As of 10.30 am today, a whopping 3,23,52,039 shares of Tata Consultancy Services Ltd (TCS) got traded in bulk deals on the National Stock Exchange (NSE) as well as the Bombay Stock Exchange (BSE). This includes two trades of 9.04 million shares and 7.5 million shares at 9.15 am that are the largest in at least a decade, if not more. In the bargain, the share price of the fastest growing IT services brand in the world - according to leading brand valuation firm, Brand Finance - cracked over 5% in the morning trade. TCS is currently trading flat at around Rs 2,898 apiece while the Sensex is up 0.18% at around 33,980.

This follows media reports of Tata Sons planning to sell a 1.5% stake in TCS, worth nearly $1.3 billion (Rs 8,500 crore), through block deals. Citigroup and Morgan Stanley are managing the TCS share sale, touted to be the biggest block trade this year at over 28 million shares. As per the deal term sheet, Tata Sons, which owned 73.5 percent of TCS as of end-December, would sell the shares in a price range of Rs 2,872 rupees to Rs 2,925 rupees apiece. That's a discount of 4-6% on TCS' Monday closing price of Rs 3,052 on the BSE.

For the uninitiated, a "bulk deal" is a trade where a single investor buys/sells more than 0.5% of a company's total equity shares, either through single or multiple transactions. On the other hand, a "block deal" is a transaction of over 500,000 shares - or a minimum value of Rs 5 crore - executed through a single transaction. According to Motilal Oswal, these trades are done on a special window that opens for 35 minutes in the morning trading hours. The orders in a block deal are not shown to people who trade from normal trade window.

According to The Economic Times, experts say that the proceeds of this sale may be used to deleverage the balance sheet of Tata Sons. The latter had to shell out $1.2 billion to NTT DoCoMo last year in order to settle the long-standing dispute with the Japanese telecom giant after it exited their joint venture in 2013.

Then there is the debt of over Rs 40,000 crore owed by Tata Teleservices, even as the sale of the consumer wireless unit to Bharti Airtel awaits regulatory approvals. In 2017, Tatas had announced that Tata Teleservices will merge with Bharti Airtel on a no-debt, no-cash basis.  The proceeds from the TCS sale might be used to clear some of this debt.

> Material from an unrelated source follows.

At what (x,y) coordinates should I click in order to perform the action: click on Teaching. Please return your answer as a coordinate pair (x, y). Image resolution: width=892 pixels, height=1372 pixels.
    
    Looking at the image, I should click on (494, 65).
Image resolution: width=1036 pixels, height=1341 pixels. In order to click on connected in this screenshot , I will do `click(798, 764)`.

Incidentally, just last week Bloomberg had reported that Tata Sons is seeking an offshore syndicated loan to repay debt of units Tata Teleservices and Tata Teleservices Maharashtra. The $1.5 billion six-year loan is set to be the first offshore syndicated facility taken out by Tata Sons since 2007. The Group is clearly in a hurry to exit its troubled mobile telephony business.

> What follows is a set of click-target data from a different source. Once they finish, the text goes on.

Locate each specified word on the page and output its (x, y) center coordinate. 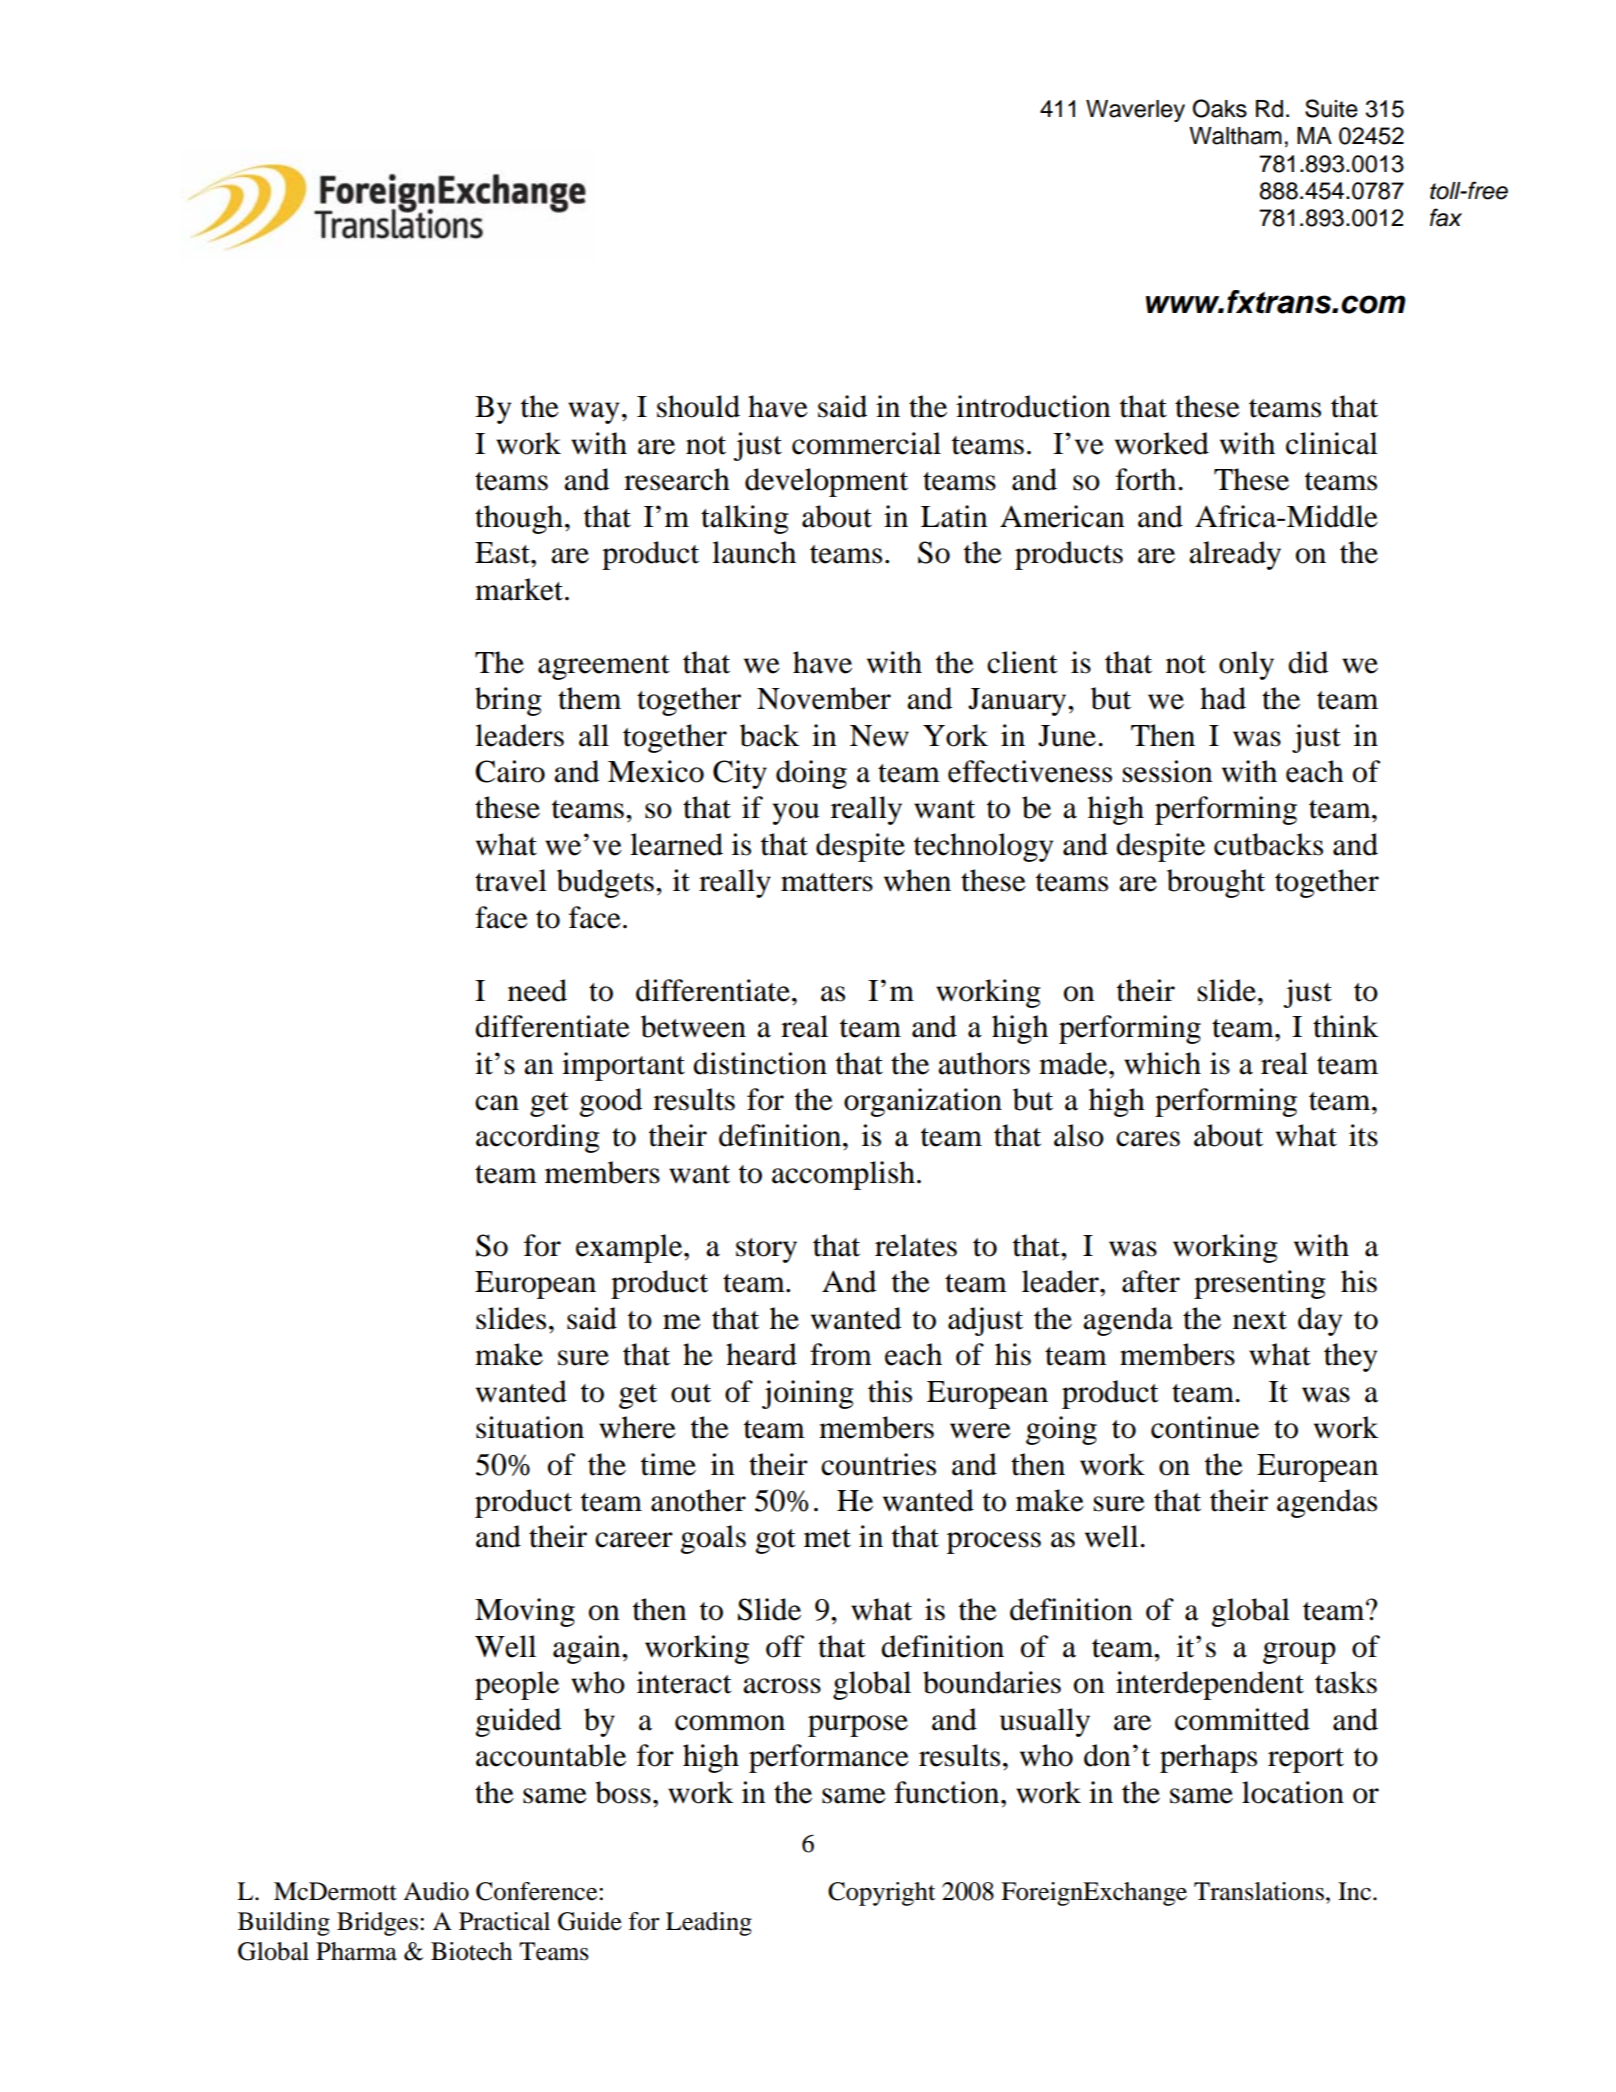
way (593, 413)
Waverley (1135, 111)
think (1345, 1026)
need (537, 990)
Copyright (882, 1894)
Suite (1331, 108)
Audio (436, 1891)
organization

Other industry experts point out that Tata Sons may choose to use the TCS stake sale proceeds to fund Tata Steel, which is hoping to snap up Bhushan Steel and Bhushan Steel and Power. Tata Steel is reportedly the highest bidder for both bankrupt companies with a total debt of Rs 60,000 crore.

After this block deal, Tata Sons will hold about 73% in TCS, which generated $18 billion in revenues in fiscal 2017. TCS is the most-profitable unit within the $100 billion-plus Tata Group, and ranks among the top three most valuable brands in the global IT services sector along with IBM and Accenture.